At a briefing session held just before the second round of informal negotiations last week, UNFPA labeled population growth as the main obstacle to achieving sustainable development and identified increased access to reproductive rights and services as the solution.
Ann-Brigitte Albrectsen, UNFPA Deputy Executive Director, warned countries, “The world’s population has now well surpassed the 7 billion mark, and will continue to grow by billions more. Efforts to further improve the quality of life of such a large and growing population while ensuring the sustainable use of essential and finite resources is today’s greatest challenge.”
UNFPA’s economics adviser Michael Herrmann was quick to remind representatives from developing countries with growing populations, “Demography is not destiny.” He insisted that in order to achieve economic growth, eradicate poverty and curb climate change it was essential for them to limit population growth.
Following Herrmann’s lead, UNFPA representatives implored countries during the briefing to lobby for the inclusion of “population dynamics” together with “reproductive health and rights” in the outcome document, and not to see them as separate issues.
Such are the obtuse ways of UN negotiations. What does “population dynamics” mean? What does the term mean when connected to other terms like “reproductive health and rights?”
The term “population dynamics” is little used in UN documents and first appeared in the original Cairo document and later in the Agenda 21 of the Rio Conference on the environment.
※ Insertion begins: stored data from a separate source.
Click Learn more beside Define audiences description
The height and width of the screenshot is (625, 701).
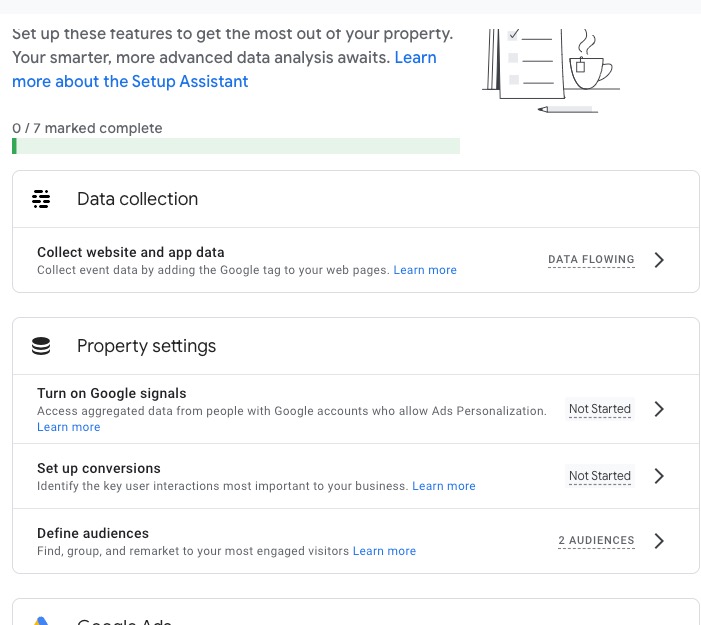384,551
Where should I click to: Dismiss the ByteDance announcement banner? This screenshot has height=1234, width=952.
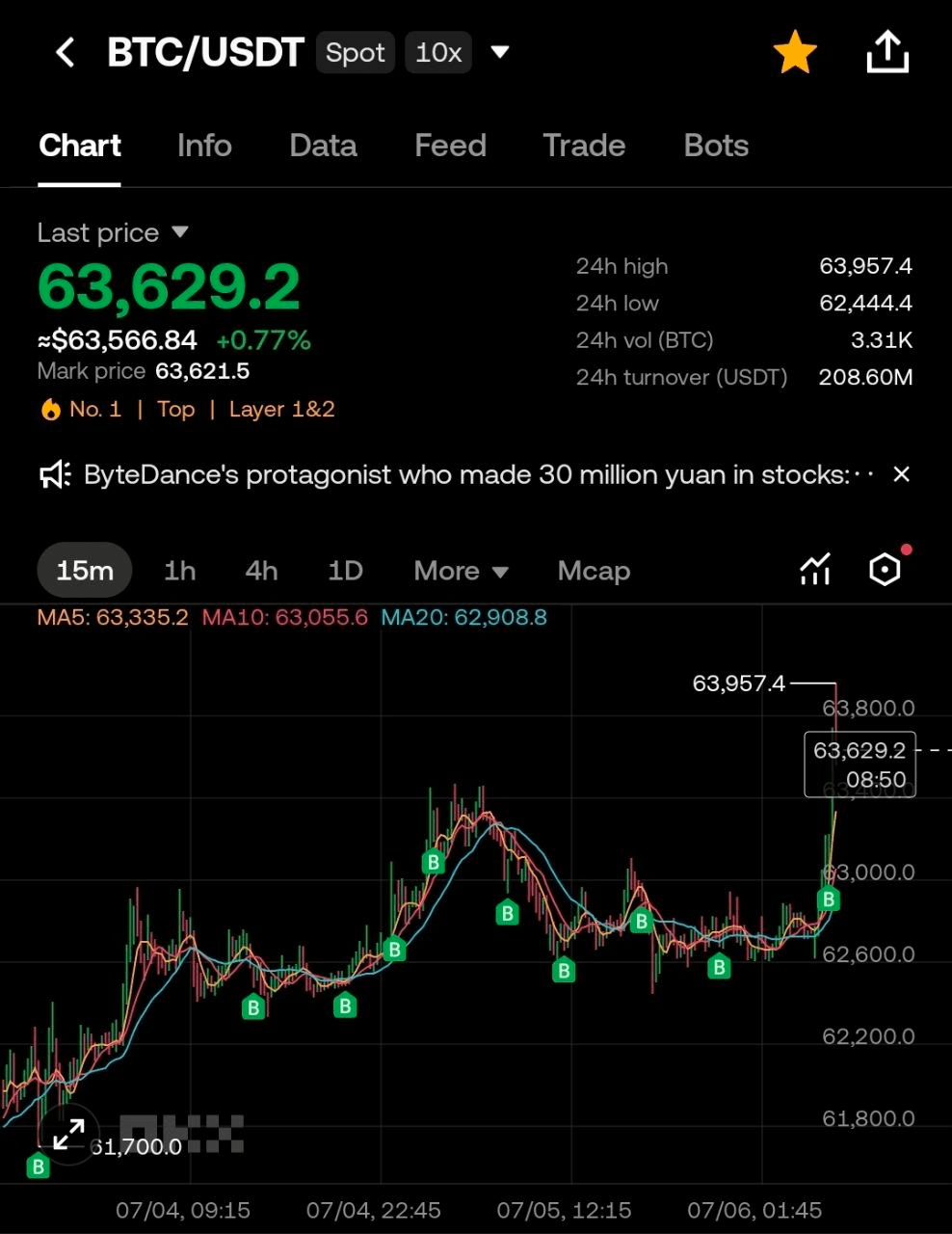pyautogui.click(x=901, y=474)
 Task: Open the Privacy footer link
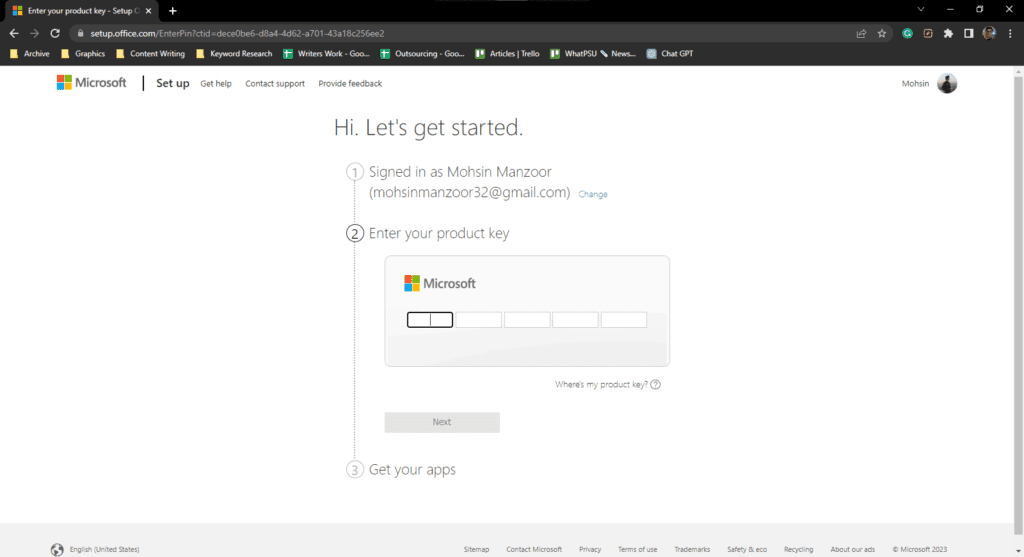coord(590,549)
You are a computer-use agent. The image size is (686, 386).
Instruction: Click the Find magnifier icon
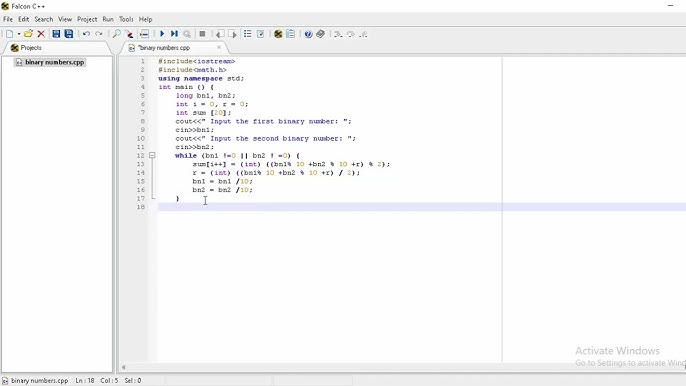click(x=116, y=34)
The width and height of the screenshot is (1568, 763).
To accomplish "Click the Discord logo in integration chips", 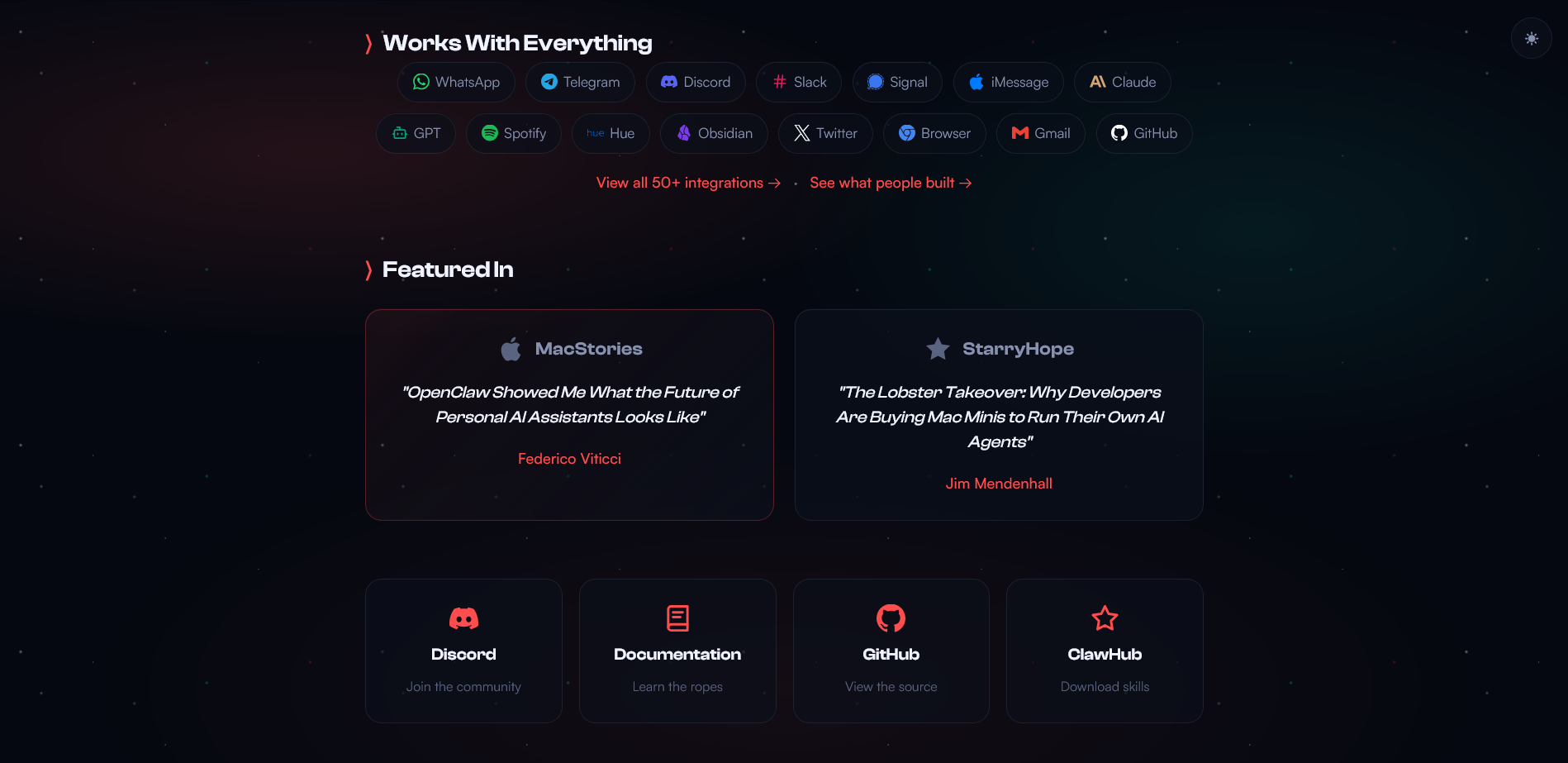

Connecting the term in the new document with the term “reproductive health and rights” has raised concerns among delegations that it is a new kind of trick to promote population control.
Raising further suspicions, pro-abortion UNFPA collaborators like the United States, New Zealand, Norway and Switzerland, heeded the UNFPA’s requests and lobbied heavily during negotiations this month to include both terms in the text together.
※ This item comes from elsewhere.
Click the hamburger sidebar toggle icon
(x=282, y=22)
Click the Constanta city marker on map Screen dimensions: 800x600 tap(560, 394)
The Holy See and Malta opposed inclusion of the terms, which at this point appear multiple times in the document and may or may not be included in the final document that will be agreed upon in Rio this June.
Even if the terms are not included in the final document, it seems unlikely that UNFP’s reproductive rights strategy will change anytime soon. As the executive director of UNFPA, Dr. Babatunde Osotimehin recently stated in the annual UNFPA report on the “State of the World’s Population,” it is “investments that empower individuals to make their own decisions that will have the greatest impact on demographic trends such as population growth…and that [will] determine population dynamics.”
So much of what happens at the UN is a debate over obscure language colored by distrust among delegates and bureaucrats about intentions and the meaning of words and phrases.
The aim of many delegates is to insert vague terms as often as possible, leave them undefined, and then define them later on as aspects of new international norms they say governments are legally obliged to obey.
What is clear in the current negotiations is that, against all evidence, UNFPA and other UN actors believe the world is dangerously overpopulated, that fertility rates are still too high and must be reduced. They hope to use the document under negotiation to achieve this end.